Der Schuß knallte laut durch die Nacht. Die Soldaten, durch ihn alarmiert, sprangen von ihren primitiven Lagern auf und griffen zu den Waffen, aber bereits zu spät, denn als der Schuß erschollen war, rief draußen eine laute Stimme:
»Zum Teufel! Wie dumm! Aber hinein, vorwärts!«
Es war der mexikanische Anführer. Seine Leute gehorchten. Kaum hatten sie den Ruf gehört, so sprangen sie von allen Seiten über die Planken und fielen über die Franzosen her, die trotz der Dunkelheit leicht von den eigenen Leuten zu unterscheiden waren.
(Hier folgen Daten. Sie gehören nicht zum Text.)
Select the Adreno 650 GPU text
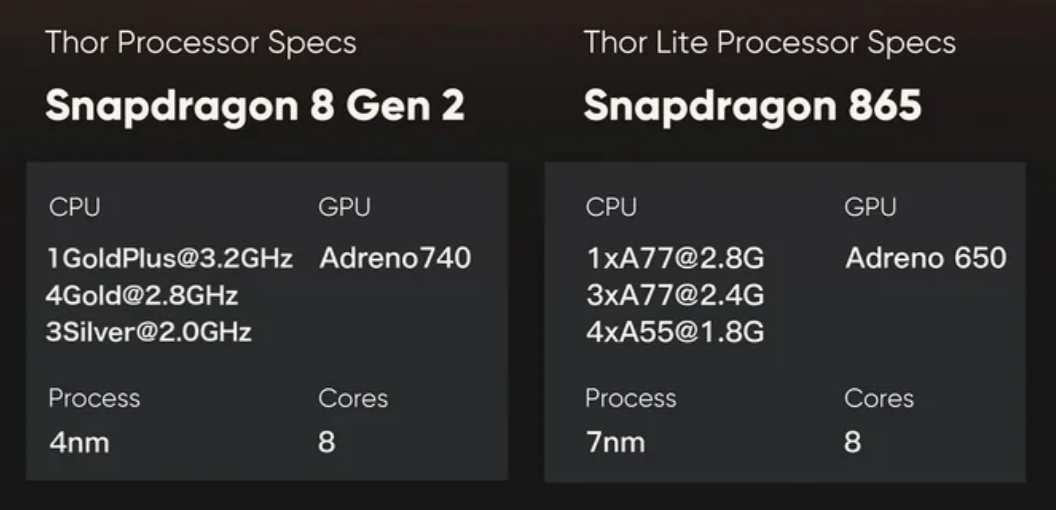1056x510 pixels. point(925,259)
Einige vergebliche Schüsse krachten; Flüche erschollen; ein Todesschrei ertönte hier und da; dann war es still.
An einigen Fenstern der Hazienda wurde es licht. Eins derselben wurde geöffnet. Der Kapitän, vom Schlaf aufgeschreckt, hatte schnell Licht angebrannt und blickte herab. Sein Kopf war im Schein des Lichtes deutlich zu sehen.
»Was gibt es da unten? Warum wird geschossen?« rief er herab. – »Um deinen Kopf zu sehen, Tölpel!« rief der Mexikaner von unten hinauf.
Bei diesen Worten zielte er empor und drückte ab. Seine Kugel fuhr dem Offizier mitten durch den Kopf. Es lebte kein einziger Franzose mehr.
Die Vaqueros, die im Erdgeschoß lagen, hatten sich beim ersten Schuß erhoben und sofort einige Kienspäne angebrannt. Sie eilten hinaus; aber bereits an der Tür trat ihnen Cortejo entgegen und sagte:
Zurück! Wir sind Freunde!« – »O Dios! Señor Cortejo!« rief ein alter Hirte, der ihn kannte. – »Ja, ich bin es. Wir haben die Franzosen niedergemacht Ich hoffe, ihr seid gute Mexikaner und haltet euch zu uns. Wo ist Arbellez?« – »In seinem Schlafzimmer jedenfalls.« – »Gib mir den Span!«
Der Alte ließ sich den langen, brennenden Span aus der Hand nehmen. Als er sah, wer hinter Cortejo folgte, rief er überrascht
»Señorita Josefa! Welch ein Wunder!«
Das Mädchen beachtete sein Erstaunen gar nicht. Sie folgte ihrem Vater nach oben.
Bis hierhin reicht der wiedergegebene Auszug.